The main reason the defense wanted Willis removed was that the district attorney hired her then-boyfriend for the job, overpaid him, and allegedly received gifts like vacations and travel using public funds.

Ultimately, McAfee said the defense did not prove that Willis gained financially from hiring Wade or that her “financial gain” motivated her to prosecute the case.

On March 20, McAfee allowed the defendants to appeal his decision letting Willis stay while the case is still in the pretrial phase. He cautioned the defense that the pretrial process would still happen in the meantime.

Now that the appeals court has decided to take up the case against Willis, the defendants will be allowed to — and almost certainly will — file for a stay pending the results of the overall appeal.

The defense has 10 days from May 8 to file a formal notice of appeal.

The earlier appeal application was based on “forensic misconduct” allegations against Willis over her Martin Luther King Jr. Day speech at Big Bethel A.M.E. Church in Atlanta — a speech that, the defense argued, was a direct public response to the nepotism allegations.

“While the trial court factually found DA Willis’ out-of-court statements were improper and Defendants proved an apparent conflict of interest, the trial court erred as a matter of law by not requiring dismissal and DA Willis’ disqualification,” the appeal reads. “This legal error requires the Court’s immediate review.”

▶ _MATERIAL PROVIDED_
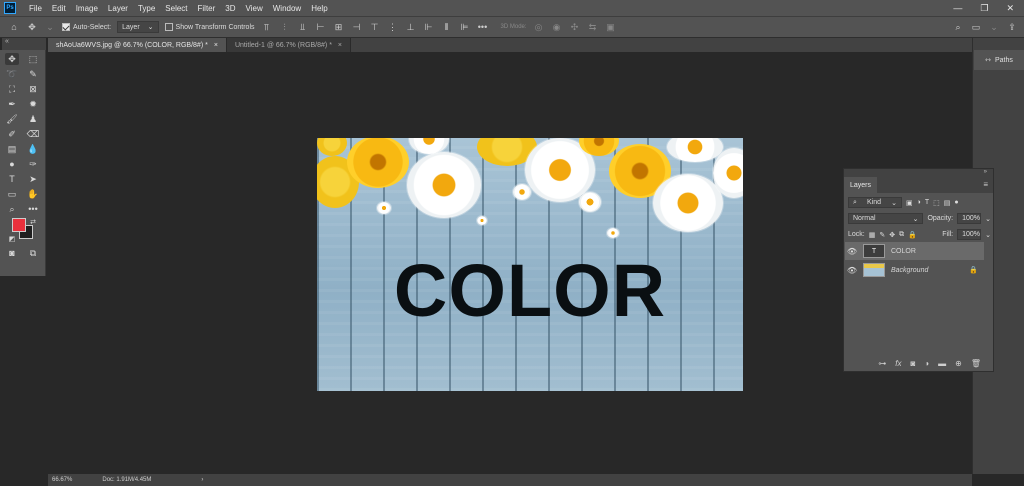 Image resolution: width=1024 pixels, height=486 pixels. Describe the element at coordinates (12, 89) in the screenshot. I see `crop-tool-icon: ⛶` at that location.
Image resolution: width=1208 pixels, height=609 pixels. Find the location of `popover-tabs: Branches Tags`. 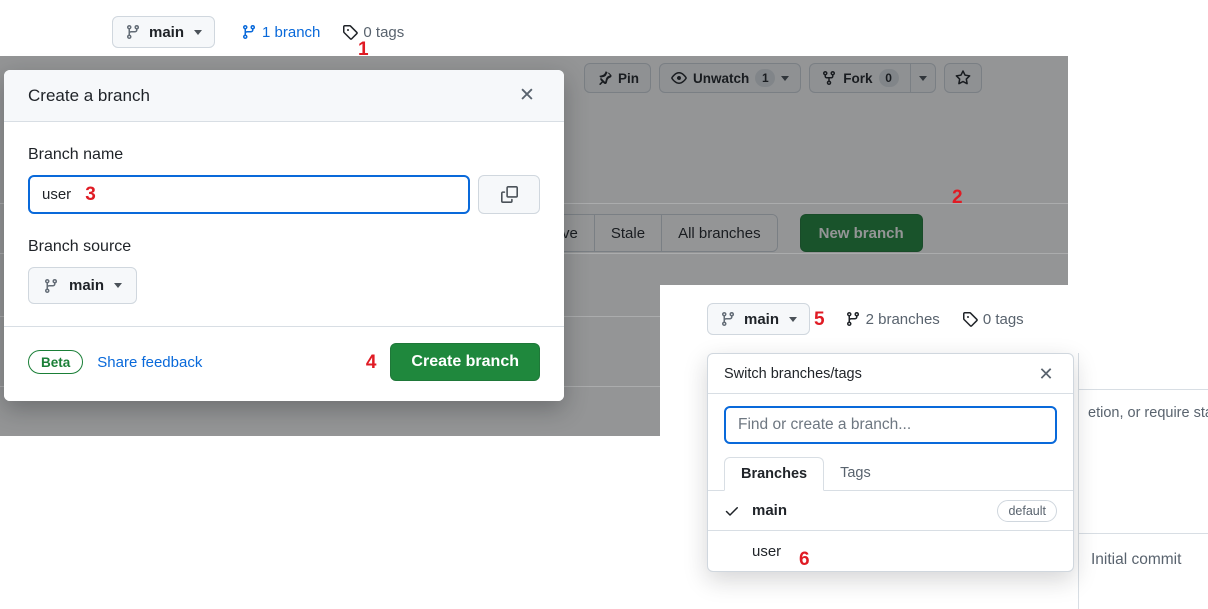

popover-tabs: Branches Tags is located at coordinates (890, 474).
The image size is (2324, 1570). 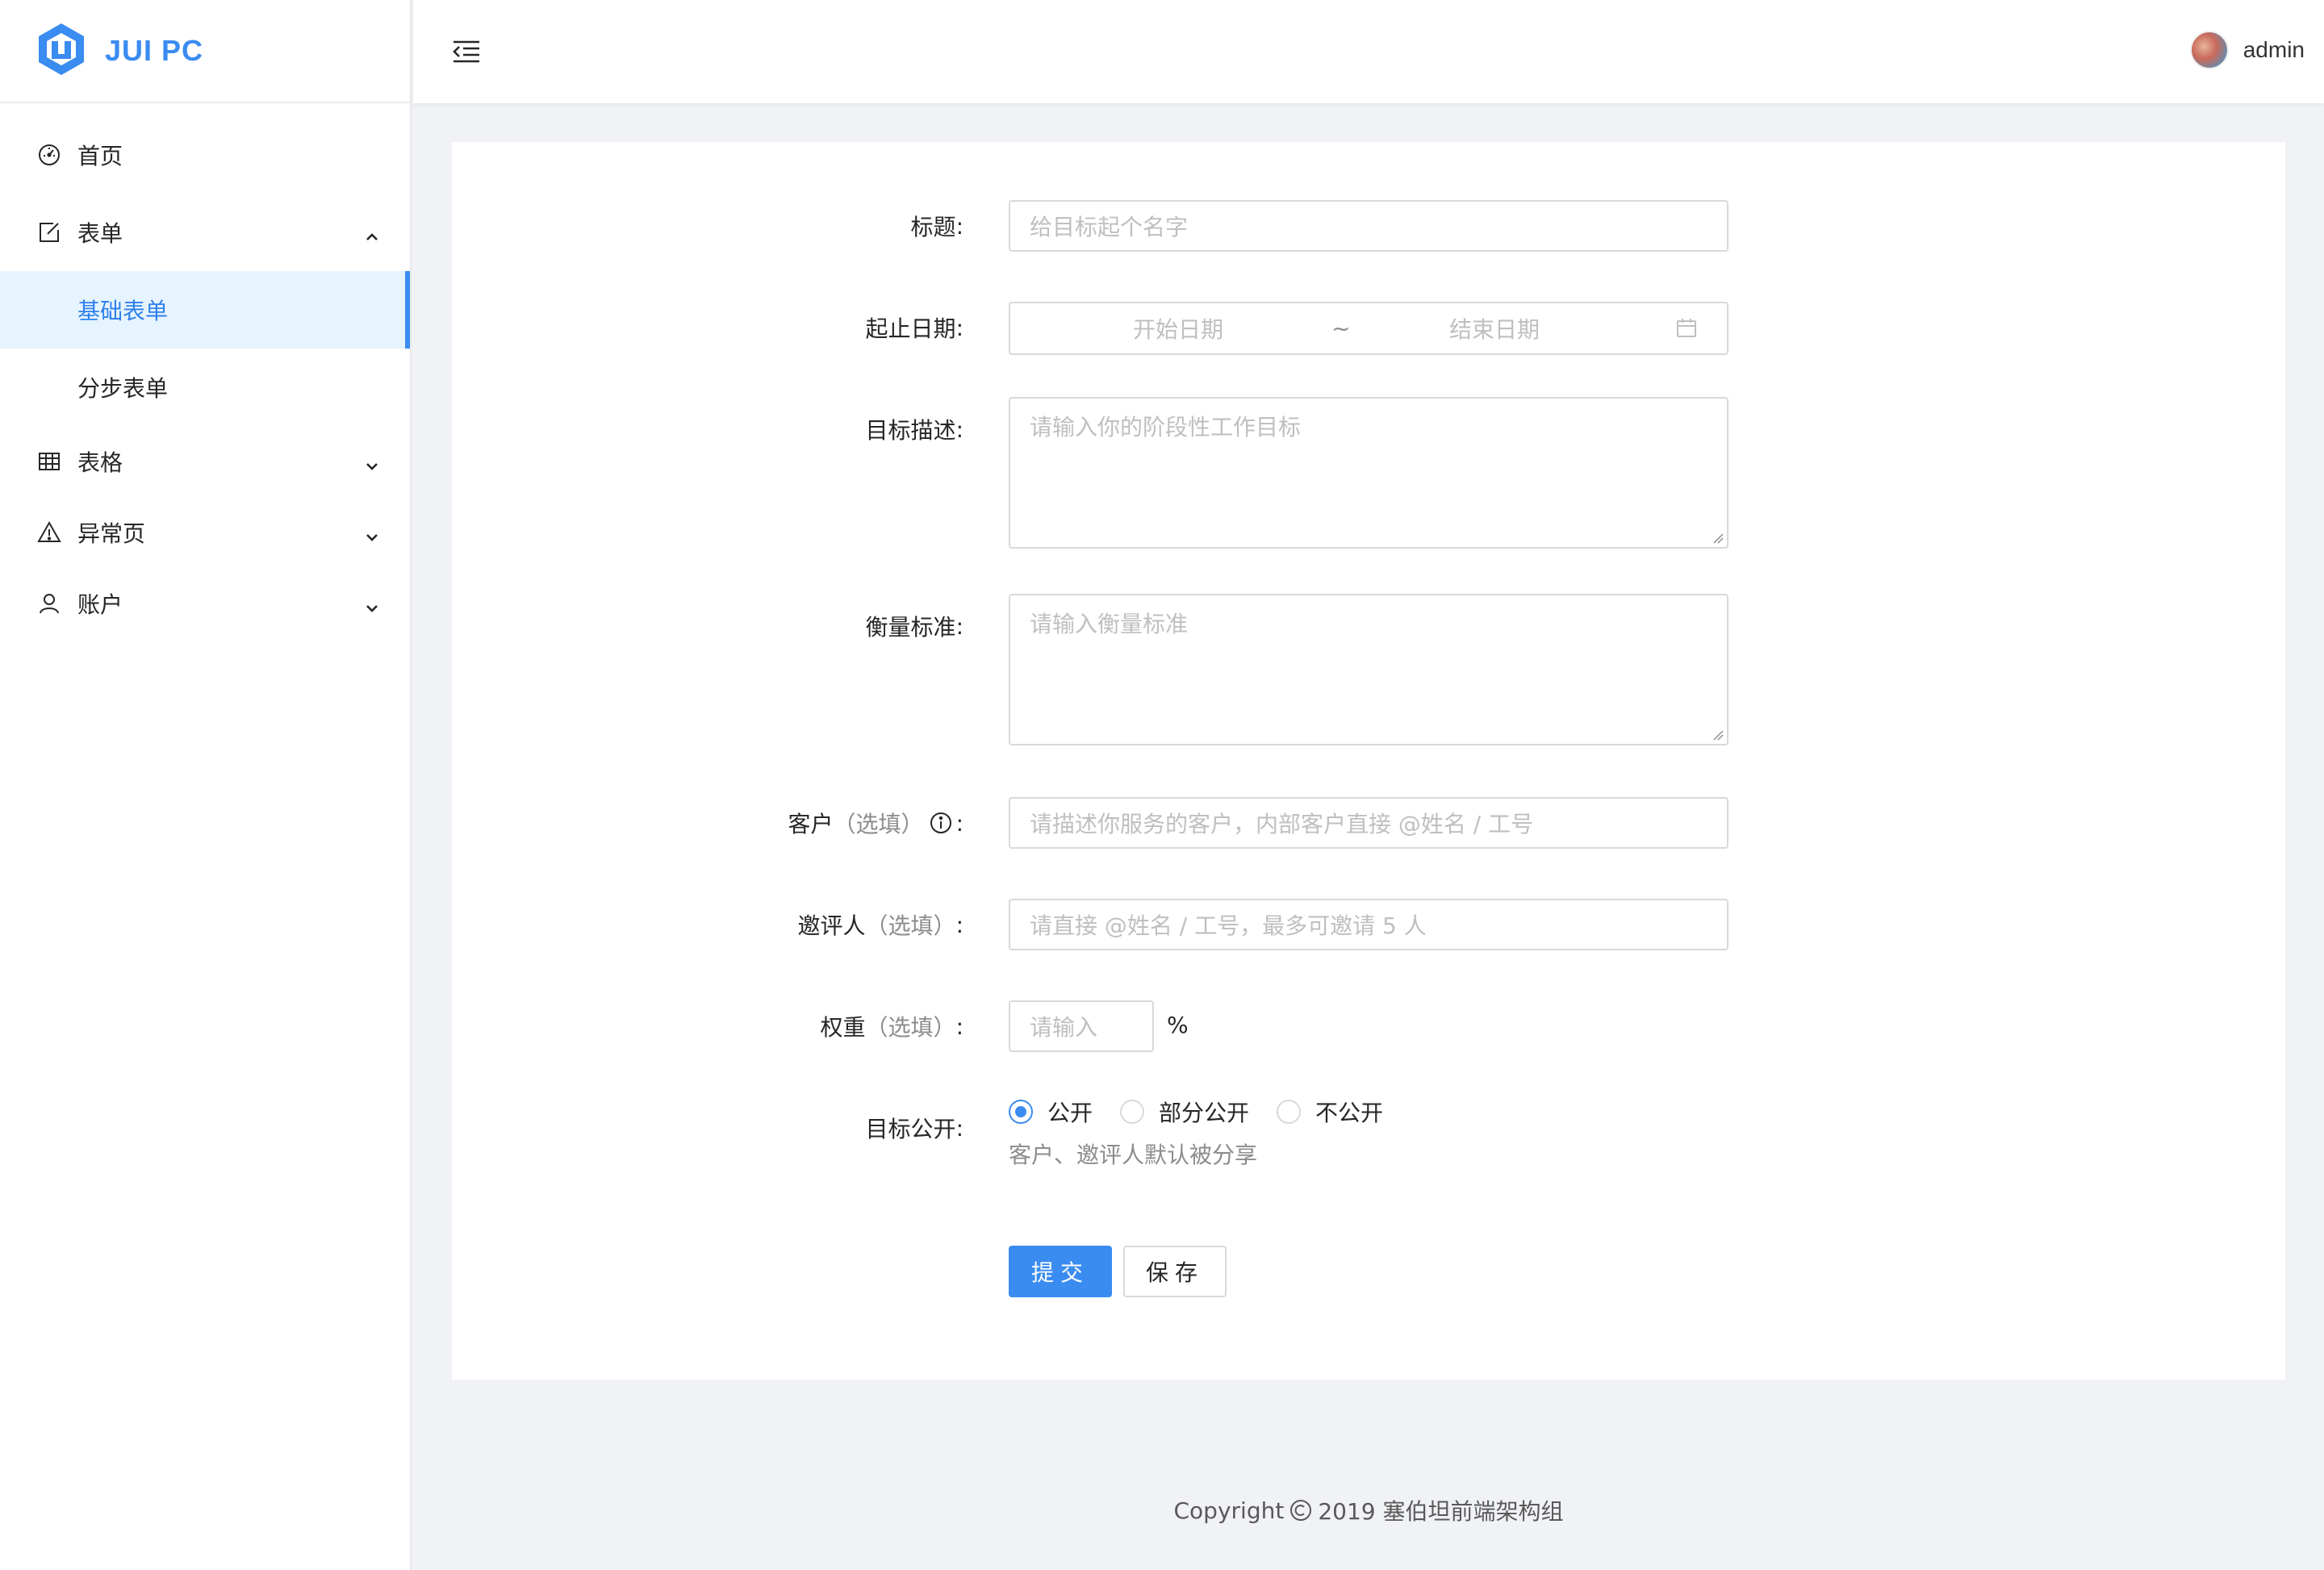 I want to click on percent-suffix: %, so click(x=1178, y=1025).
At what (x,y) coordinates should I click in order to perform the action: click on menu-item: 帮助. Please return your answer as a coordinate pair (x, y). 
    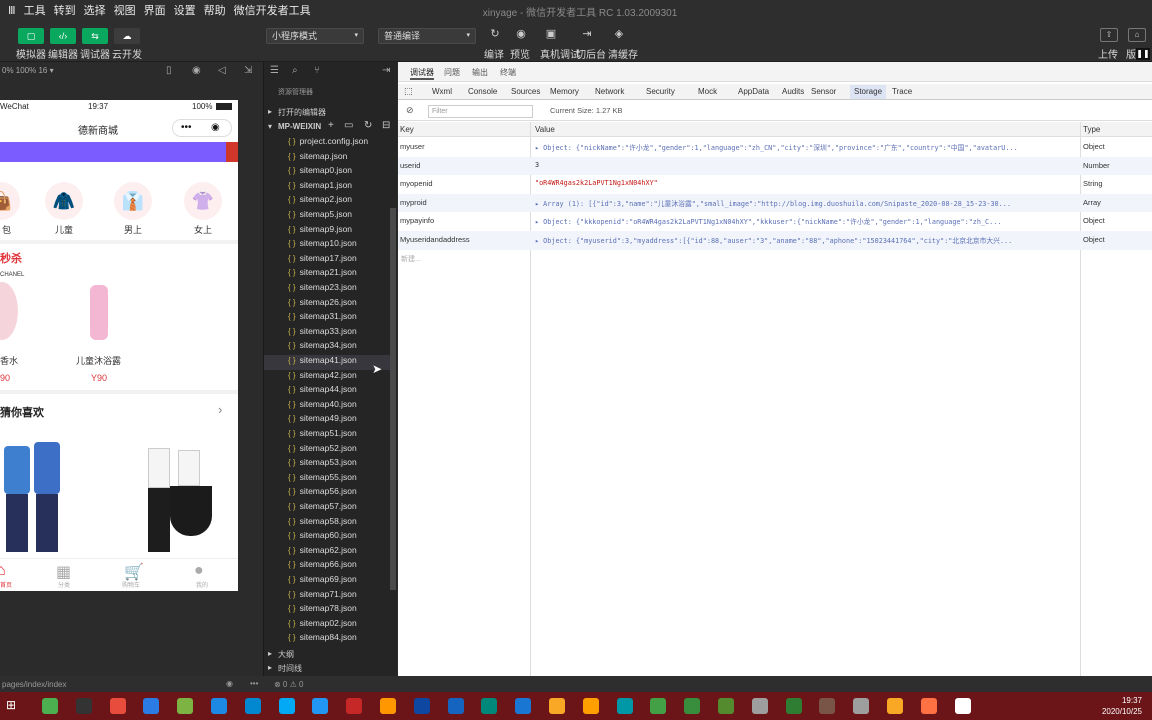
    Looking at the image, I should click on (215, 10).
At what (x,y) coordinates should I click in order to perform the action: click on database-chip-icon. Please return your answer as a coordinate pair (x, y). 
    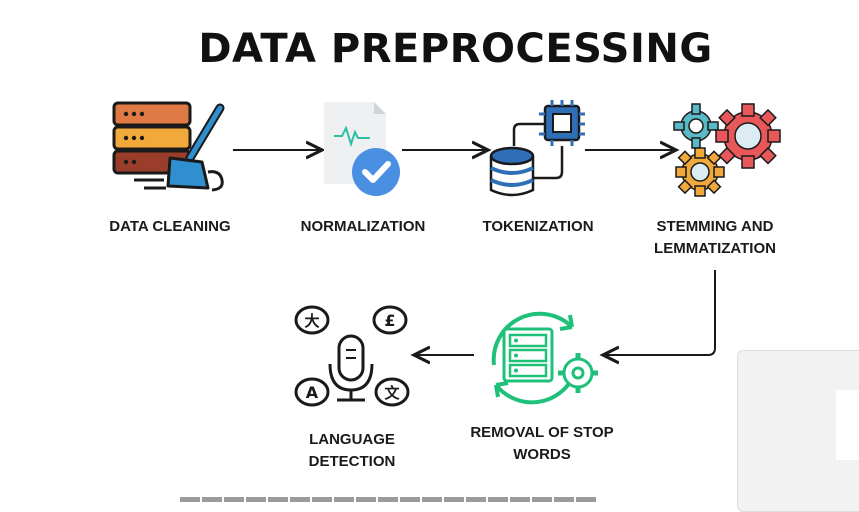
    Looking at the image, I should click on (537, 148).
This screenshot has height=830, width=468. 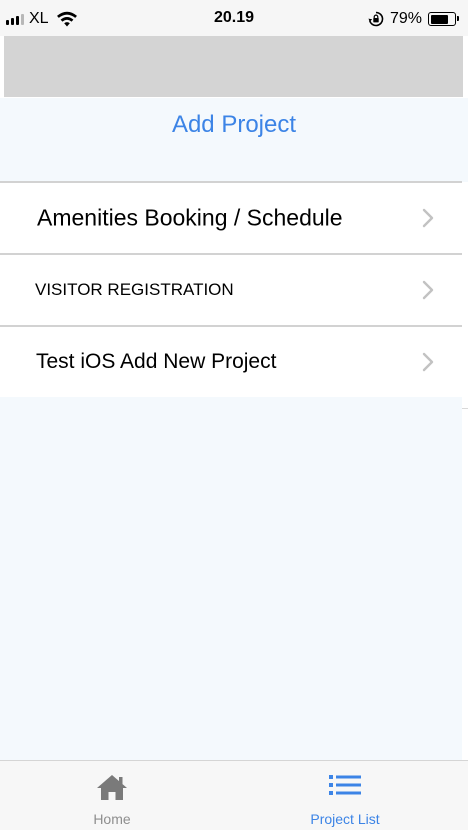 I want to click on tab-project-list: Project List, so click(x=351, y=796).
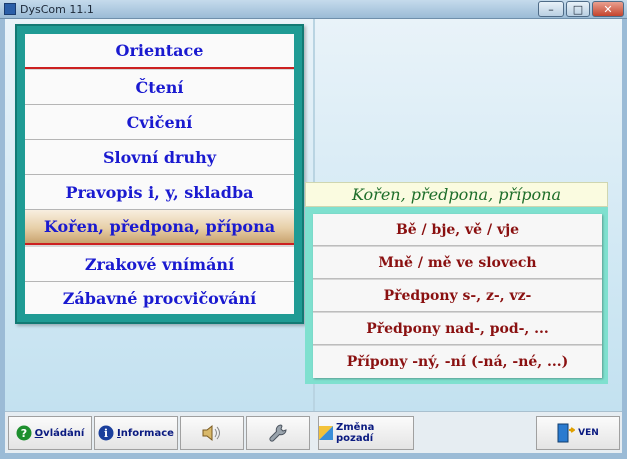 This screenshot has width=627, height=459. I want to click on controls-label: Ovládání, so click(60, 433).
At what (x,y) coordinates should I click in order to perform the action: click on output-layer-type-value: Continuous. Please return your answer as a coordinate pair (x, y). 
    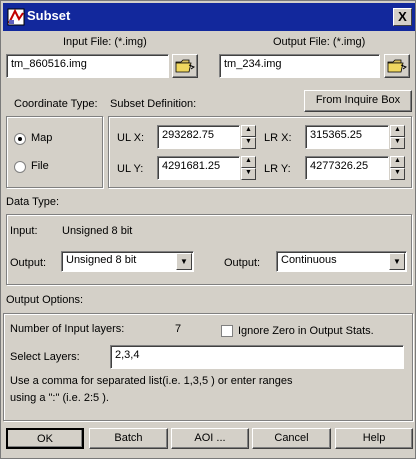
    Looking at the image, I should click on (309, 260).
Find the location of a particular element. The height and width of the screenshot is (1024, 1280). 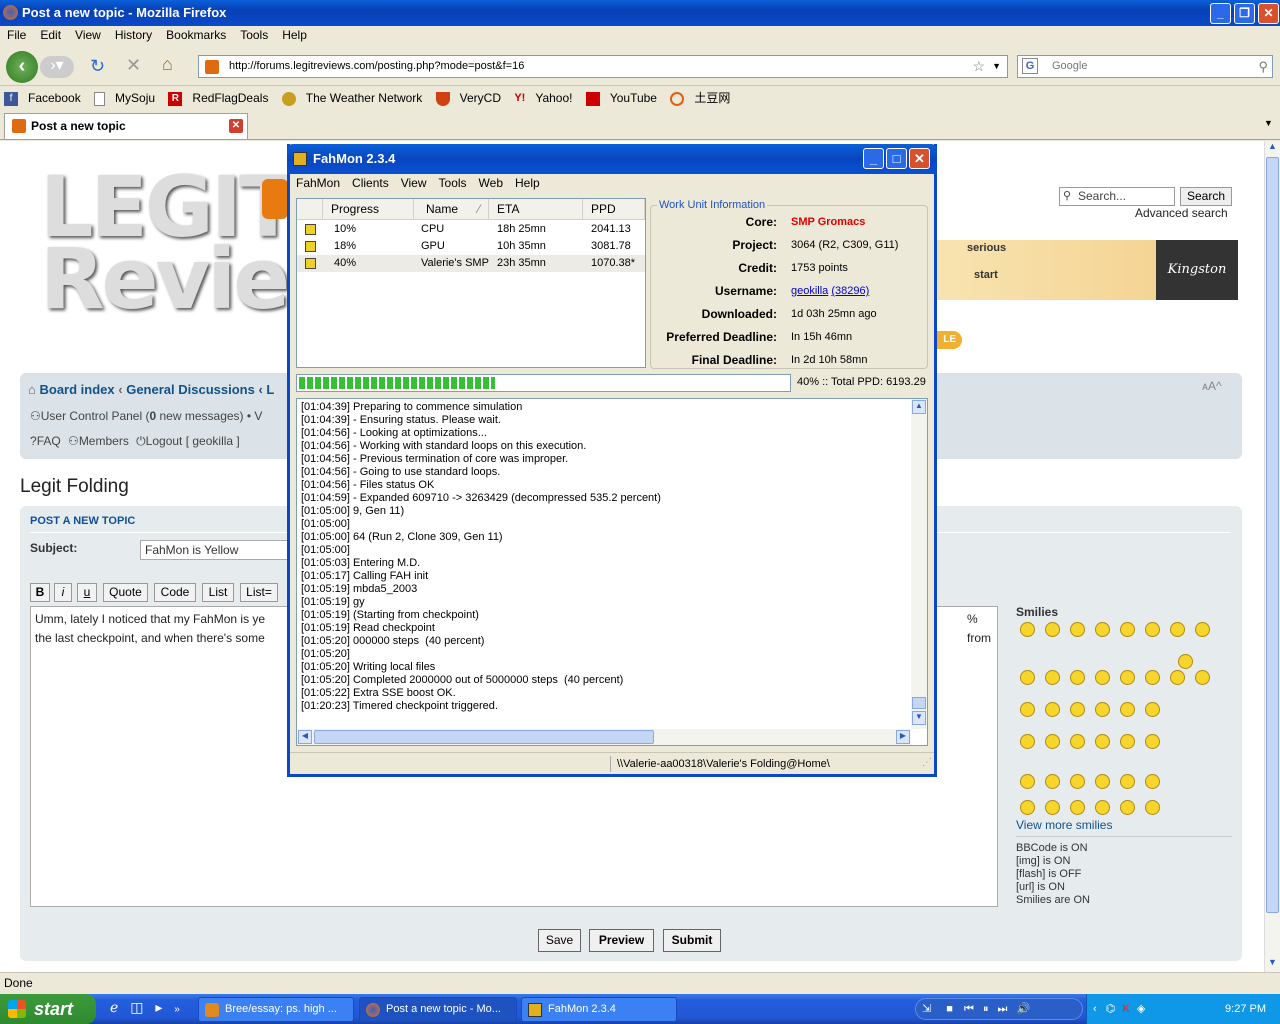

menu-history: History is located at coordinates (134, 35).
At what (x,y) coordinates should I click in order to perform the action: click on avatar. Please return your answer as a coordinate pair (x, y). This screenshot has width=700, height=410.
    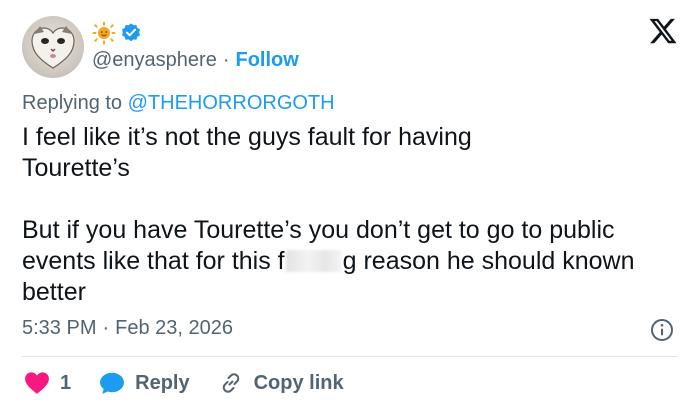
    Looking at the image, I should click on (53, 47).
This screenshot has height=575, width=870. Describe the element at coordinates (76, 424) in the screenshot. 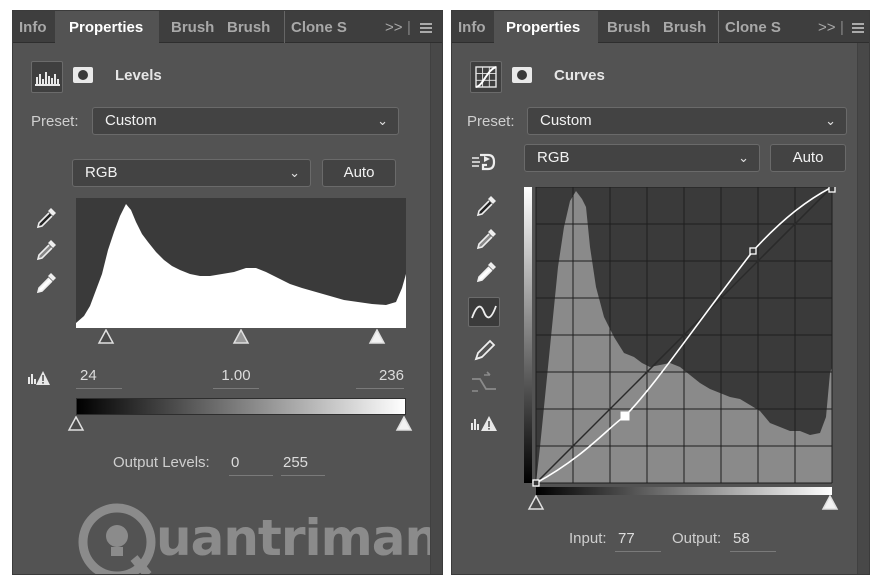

▶ _ASSIGNED TASK_
Pick up the excerpt about the defense's effort to disqualify District Attorney Willis after its last sentence and write the next few paragraphs.

▶ _REPLY_
The defense has accused the district attorney of using the nationally-televised speech to make “inflammatory extrajudicial racial comments” about the defendants and of improperly stoking “racial animus” to influence would-be jurors in retaliation for, and in order to deflect from, the allegations raised in the motion to disqualify.

McAfee was harsh in his previous assessment of this speech.

“The effect of this speech was to cast racial aspersions at an indicted defendant’s decision to file this pretrial motion,” the judge wrote.

The defense argued the trial court’s decision not to toss Willis and her office from the case was “legal error” that needs immediate review.

The appeals court agreed that the matter necessitated review.

Notably, however, the appellate court will not be restricted by the primary forensic focus of the defense’s appeal. Rather, the judges chosen to consider the allegations against Willis will have extremely broad latitude to review “all judgments, rulings, or orders rendered in the case” under long-standing statutory authority in Georgia. In other words, the parties will more or less be able to raise all of the prior issues in the case — even an issue previously considered moot.

The decision to take up the allegations against Willis lodged by Trump and his co-defendants in the sprawling case surprised many legal experts and practitioners in Georgia who prognosticated the chances of such an intervention ranged from thin to slightly not thin.

Georgia State University College of Law Professor Anthony Michael Kreis wagered the odds were 4-1 against appellate intervention. In a series of tweets on X (formerly Twitter), he provided the upshot of the current hindsight consensus among Peach State lawyers.

“Fani Willis messed up badly,” Kreis said. “There will be no Georgia trial before 2025. Period. Full stop.”